Declarative sentence
A sentence that makes a statement or declaration

Deductive reasoning
Reasoning in which a conclusion is reached by stating a general principle and then applying that principle to a specific case (The sun rises every morning; therefore, the sun will rise on Tuesday morning.)

Denotation
The literal meaning of a word

Dialect
a variety of speech characterized by its own particular grammar or pronunciation, often associated with a particular geographical region

Dialogue
conversation between two or more people

Diction
the word choices made by a writer

Didactic
having the primary purpose of teaching of instructing

Dilemma
a situation that requires a person to decide between two equally attractive or equally unattractive alternatives

Dissonance
harsh, inharmonious, or discordant sounds

Elegy
A formal poem presenting a meditation on death or another solemn theme

Ellipsis
the omission of a word or phrase which is grammatically necessary but can be deduced from the context (“Some people prefer cats; others, dogs”)

Epic
a long narrative poem written in elevated style which presents the adventures of characters of high position and episodes that are important to the history of a race or nation.

Epigram
a brief, pithy, and often paradoxical saying

Epigraph
a saying or statement on the title page of a work, or used as a heading for a chapter or other section of a work.

Epiphany
a moment of sudden revelation or insight

Epitaph
an inscription on a tombstone or burial place

Epithet
a term used to point out characteristics of a person. (Homeric epithets are often compound adjectives that become an almost formulaic part of a name. Epithets can be abusive or offensive but are not so by definition.
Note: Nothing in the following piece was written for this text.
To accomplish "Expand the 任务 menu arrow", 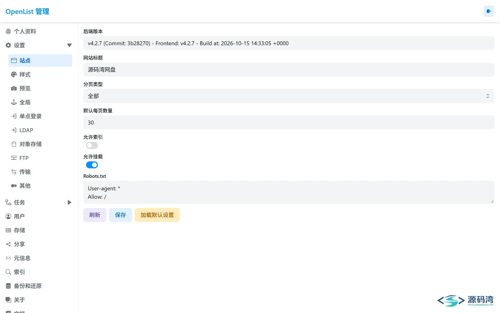I will pyautogui.click(x=69, y=203).
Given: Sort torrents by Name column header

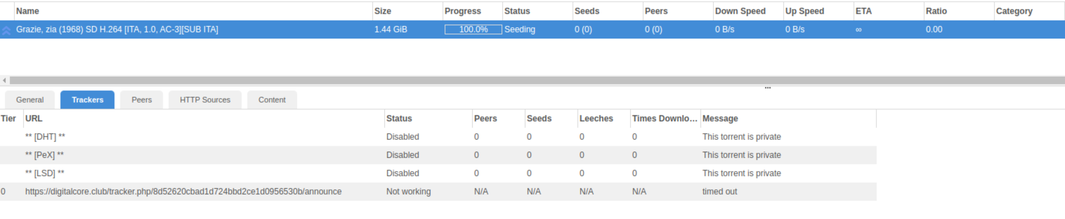Looking at the screenshot, I should coord(28,11).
For example, athletes may be proud of their given epithets)

Eulogy
a formal speech praising a person who has died.

Euphemism
an indirect, less offensive way of saying, something that is considered unpleasant

Exclamatory sentence
a sentence expressing strong feeling, usually punctuated with an exclamation mark

Expletive
an interjection to lend emphasis; sometimes, a profanity

Fable
a brief story that leads to a moral, often using animals as characters

Fantasy
a story that concerns on an unreal world or contains unreal characters (a fantasy may be merely whimsical, or they may present a serious point)

Figurative language
language employing one or more figures of speech (similes, metaphors, imagery, etc.)

Flashback
the insertion of an earlier event into normal chronological order of a narrative

Flat character
a character who embodies a single quality and who does not develop in the course of a story

Foreshadowing
the presentation of material in such a way that the reader is prepared for what is to come later in the work

Frame device
a story within a story, An example is Chaucer’s Canterbury Tales, in which the primary tales are told within the “frame story” of the pilgrimage to Canterbury.

Genre
a major category or type of literature

Homily
a sermon, or moralistic lecture

Hubris
excessive pride or arrogance that results in the down fall of the protagonist of a tragedy

Hyperbole
intentional exaggeration to create effect

Hypothetical question
a question that raises a hypothesis, conjecture, or supposition

Idiom
an expression in given language that cannot be understood from the literal meaning the words in the expressions or, a regional speech or dialect

Imagery
the uses of figures of speech to create vivid images that appeal to one of the senses

Implication
A suggestion an author or speaker makes (implies) without stating it directly.(Note: the author/speaker implies, the reader/audience infers.)

Inductive reasoning
deriving general principles from particular facts or instances (“Every cat I have ever seen has four legs; cats are 4-legged animals.)

Inference
a conclusion one draws (infers) based on premises or evidence

Invective
an intensely vehement, highly emotional, verbal attack

Irony
the uses of words to convey the opposite of their literal meaning; or incongruity between what is expected and what actually occurs

Jargon
the specialized language or vocabulary of a particular group or profession.

Juxtaposition
placing two elements side by side to present a comparison or contrast.